Directions for this task
The full set of entries has to be output exactly.

(Collected data entries)

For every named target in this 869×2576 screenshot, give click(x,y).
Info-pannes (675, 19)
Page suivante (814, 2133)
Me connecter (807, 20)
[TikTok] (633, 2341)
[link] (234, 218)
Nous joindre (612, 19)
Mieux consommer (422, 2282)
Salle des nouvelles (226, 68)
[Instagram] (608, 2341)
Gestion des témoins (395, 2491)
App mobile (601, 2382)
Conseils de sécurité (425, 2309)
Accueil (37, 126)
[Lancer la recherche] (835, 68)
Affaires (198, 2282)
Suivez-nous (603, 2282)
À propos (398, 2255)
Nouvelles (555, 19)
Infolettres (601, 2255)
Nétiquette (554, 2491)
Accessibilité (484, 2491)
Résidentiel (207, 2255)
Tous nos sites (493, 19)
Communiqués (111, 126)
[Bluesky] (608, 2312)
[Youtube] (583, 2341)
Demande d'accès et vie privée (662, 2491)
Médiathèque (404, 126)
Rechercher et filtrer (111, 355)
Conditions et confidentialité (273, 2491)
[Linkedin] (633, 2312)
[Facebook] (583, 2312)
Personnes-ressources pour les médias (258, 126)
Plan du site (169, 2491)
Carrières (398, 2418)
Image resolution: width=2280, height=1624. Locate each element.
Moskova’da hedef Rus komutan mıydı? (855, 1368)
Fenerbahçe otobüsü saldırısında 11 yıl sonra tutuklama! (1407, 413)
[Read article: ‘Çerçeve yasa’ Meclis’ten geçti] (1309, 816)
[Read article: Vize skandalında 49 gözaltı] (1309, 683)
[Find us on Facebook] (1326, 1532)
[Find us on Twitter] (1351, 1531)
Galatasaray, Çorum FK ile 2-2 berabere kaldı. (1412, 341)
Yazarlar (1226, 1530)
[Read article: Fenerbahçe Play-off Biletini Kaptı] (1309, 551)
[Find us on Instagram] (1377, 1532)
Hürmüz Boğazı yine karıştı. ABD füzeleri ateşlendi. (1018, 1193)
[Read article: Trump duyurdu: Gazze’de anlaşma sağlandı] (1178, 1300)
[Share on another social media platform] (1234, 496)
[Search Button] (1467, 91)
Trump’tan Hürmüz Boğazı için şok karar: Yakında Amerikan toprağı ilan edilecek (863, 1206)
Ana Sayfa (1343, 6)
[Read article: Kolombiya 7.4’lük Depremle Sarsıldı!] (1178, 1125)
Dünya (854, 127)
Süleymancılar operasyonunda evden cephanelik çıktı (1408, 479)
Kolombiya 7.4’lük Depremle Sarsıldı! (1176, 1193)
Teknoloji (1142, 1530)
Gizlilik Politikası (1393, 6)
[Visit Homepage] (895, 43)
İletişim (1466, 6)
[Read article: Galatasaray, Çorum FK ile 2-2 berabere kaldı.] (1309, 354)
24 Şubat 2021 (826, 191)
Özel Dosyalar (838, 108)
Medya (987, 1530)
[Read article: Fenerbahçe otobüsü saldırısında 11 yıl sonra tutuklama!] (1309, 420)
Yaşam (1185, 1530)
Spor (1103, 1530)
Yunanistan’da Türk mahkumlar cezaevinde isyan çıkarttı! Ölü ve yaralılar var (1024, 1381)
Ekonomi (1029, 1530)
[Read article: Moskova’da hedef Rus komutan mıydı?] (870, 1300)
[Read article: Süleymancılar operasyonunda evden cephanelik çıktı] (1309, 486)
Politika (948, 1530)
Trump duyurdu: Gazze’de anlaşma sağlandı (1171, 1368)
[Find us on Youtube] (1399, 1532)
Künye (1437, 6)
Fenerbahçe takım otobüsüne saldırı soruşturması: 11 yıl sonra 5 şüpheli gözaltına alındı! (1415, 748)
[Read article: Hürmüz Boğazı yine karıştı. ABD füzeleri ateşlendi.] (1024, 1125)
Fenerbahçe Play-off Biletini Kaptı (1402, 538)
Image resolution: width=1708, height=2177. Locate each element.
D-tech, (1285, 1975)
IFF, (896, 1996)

Problem solution
For every named target in this 869×2576 screenshot, give click(x,y).
Info-pannes (675, 19)
Page suivante (814, 2133)
Me connecter (807, 20)
[TikTok] (633, 2341)
[link] (234, 218)
Nous joindre (612, 19)
Mieux consommer (422, 2282)
Salle des nouvelles (226, 68)
[Instagram] (608, 2341)
Gestion des témoins (395, 2491)
App mobile (601, 2382)
Conseils de sécurité (425, 2309)
Accueil (37, 126)
[Lancer la recherche] (835, 68)
Affaires (198, 2282)
Suivez-nous (603, 2282)
À propos (398, 2255)
Nouvelles (555, 19)
Infolettres (601, 2255)
Nétiquette (554, 2491)
Accessibilité (484, 2491)
Résidentiel (207, 2255)
Tous nos sites (493, 19)
Communiqués (111, 126)
[Bluesky] (608, 2312)
[Youtube] (583, 2341)
Demande d'accès et vie privée (662, 2491)
Médiathèque (404, 126)
Rechercher et filtrer (111, 355)
Conditions et confidentialité (273, 2491)
[Linkedin] (633, 2312)
[Facebook] (583, 2312)
Personnes-ressources pour les médias (258, 126)
Plan du site (169, 2491)
Carrières (398, 2418)
Image resolution: width=2280, height=1624. Locate each element.
Moskova’da hedef Rus komutan mıydı? (855, 1368)
Fenerbahçe otobüsü saldırısında 11 yıl sonra tutuklama! (1407, 413)
[Read article: ‘Çerçeve yasa’ Meclis’ten geçti] (1309, 816)
[Read article: Vize skandalında 49 gözaltı] (1309, 683)
[Find us on Facebook] (1326, 1532)
[Find us on Twitter] (1351, 1531)
Galatasaray, Çorum FK ile 2-2 berabere kaldı. (1412, 341)
Yazarlar (1226, 1530)
[Read article: Fenerbahçe Play-off Biletini Kaptı] (1309, 551)
[Find us on Instagram] (1377, 1532)
Hürmüz Boğazı yine karıştı. ABD füzeleri ateşlendi. (1018, 1193)
[Read article: Trump duyurdu: Gazze’de anlaşma sağlandı] (1178, 1300)
[Share on another social media platform] (1234, 496)
[Search Button] (1467, 91)
Trump’tan Hürmüz Boğazı için şok karar: Yakında Amerikan toprağı ilan edilecek (863, 1206)
Ana Sayfa (1343, 6)
[Read article: Kolombiya 7.4’lük Depremle Sarsıldı!] (1178, 1125)
Dünya (854, 127)
Süleymancılar operasyonunda evden cephanelik çıktı (1408, 479)
Kolombiya 7.4’lük Depremle Sarsıldı! (1176, 1193)
Teknoloji (1142, 1530)
Gizlilik Politikası (1393, 6)
[Visit Homepage] (895, 43)
İletişim (1466, 6)
[Read article: Galatasaray, Çorum FK ile 2-2 berabere kaldı.] (1309, 354)
24 Şubat 2021 (826, 191)
Özel Dosyalar (838, 108)
Medya (987, 1530)
[Read article: Fenerbahçe otobüsü saldırısında 11 yıl sonra tutuklama!] (1309, 420)
Yaşam (1185, 1530)
Spor (1103, 1530)
Yunanistan’da Türk mahkumlar cezaevinde isyan çıkarttı! Ölü ve yaralılar var (1024, 1381)
Ekonomi (1029, 1530)
[Read article: Moskova’da hedef Rus komutan mıydı?] (870, 1300)
[Read article: Süleymancılar operasyonunda evden cephanelik çıktı] (1309, 486)
Politika (948, 1530)
Trump duyurdu: Gazze’de anlaşma sağlandı (1171, 1368)
[Find us on Youtube] (1399, 1532)
Künye (1437, 6)
Fenerbahçe takım otobüsüne saldırı soruşturması: 11 yıl sonra 5 şüpheli gözaltına alındı! (1415, 748)
[Read article: Hürmüz Boğazı yine karıştı. ABD füzeleri ateşlendi.] (1024, 1125)
Fenerbahçe Play-off Biletini Kaptı (1402, 538)
Image resolution: width=1708, height=2177. Locate each element.
D-tech, (1285, 1975)
IFF, (896, 1996)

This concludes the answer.